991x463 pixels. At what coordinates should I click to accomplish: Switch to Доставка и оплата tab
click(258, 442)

...

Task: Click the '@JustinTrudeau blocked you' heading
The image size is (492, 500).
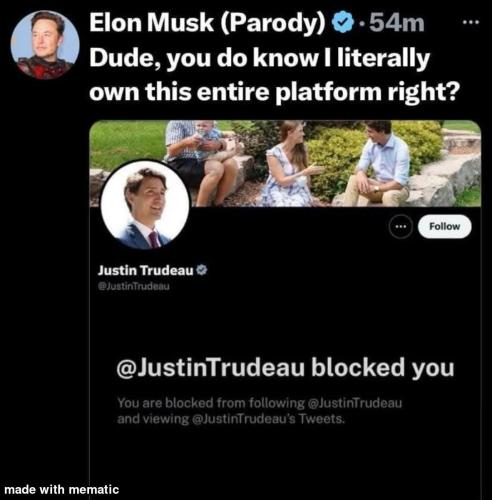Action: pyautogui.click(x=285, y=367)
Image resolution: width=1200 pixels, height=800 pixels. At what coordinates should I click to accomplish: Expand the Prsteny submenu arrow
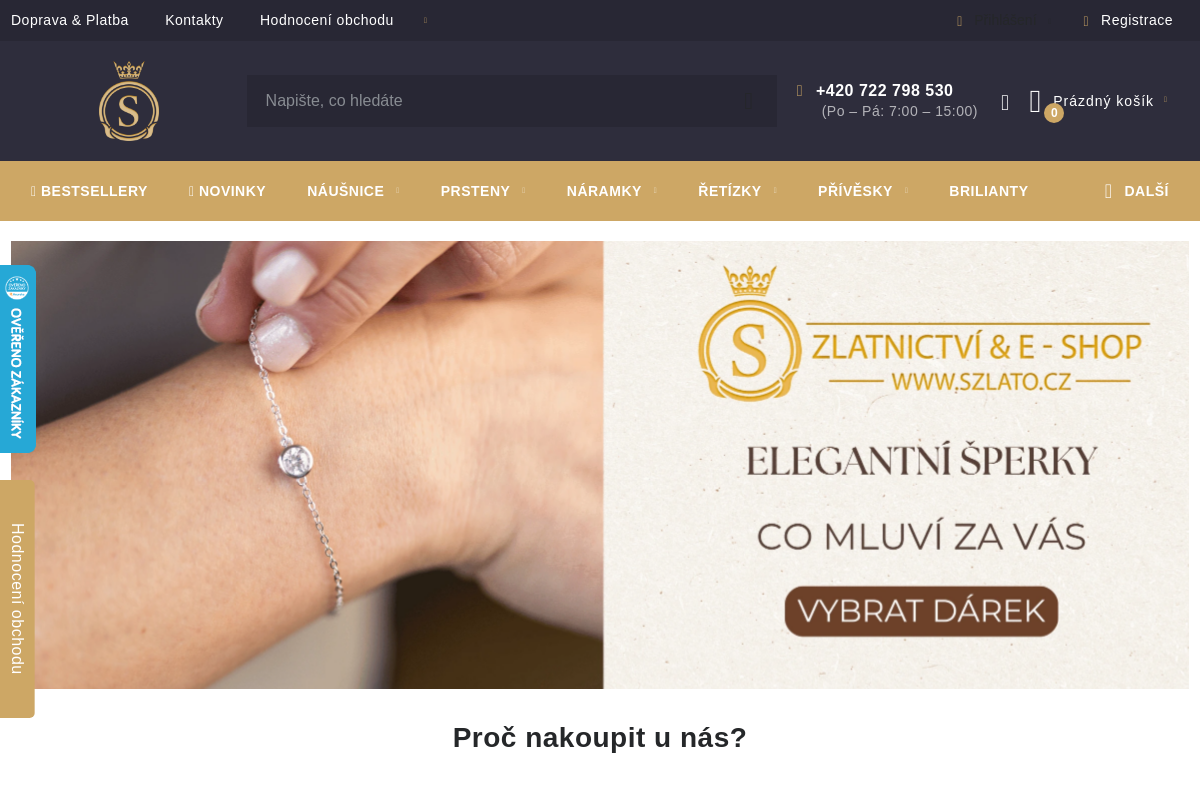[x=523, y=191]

- SET PROBLEM -
Can you rewrite everything from the line containing "Image resolution: width=1200" down to the line containing "[x=523, y=191]", swapping "submenu" for "dropdown" but changing nothing else and leaving out the pictures?

- FINAL RESULT -
Image resolution: width=1200 pixels, height=800 pixels. At what coordinates should I click to accomplish: Expand the Prsteny dropdown arrow
[x=523, y=191]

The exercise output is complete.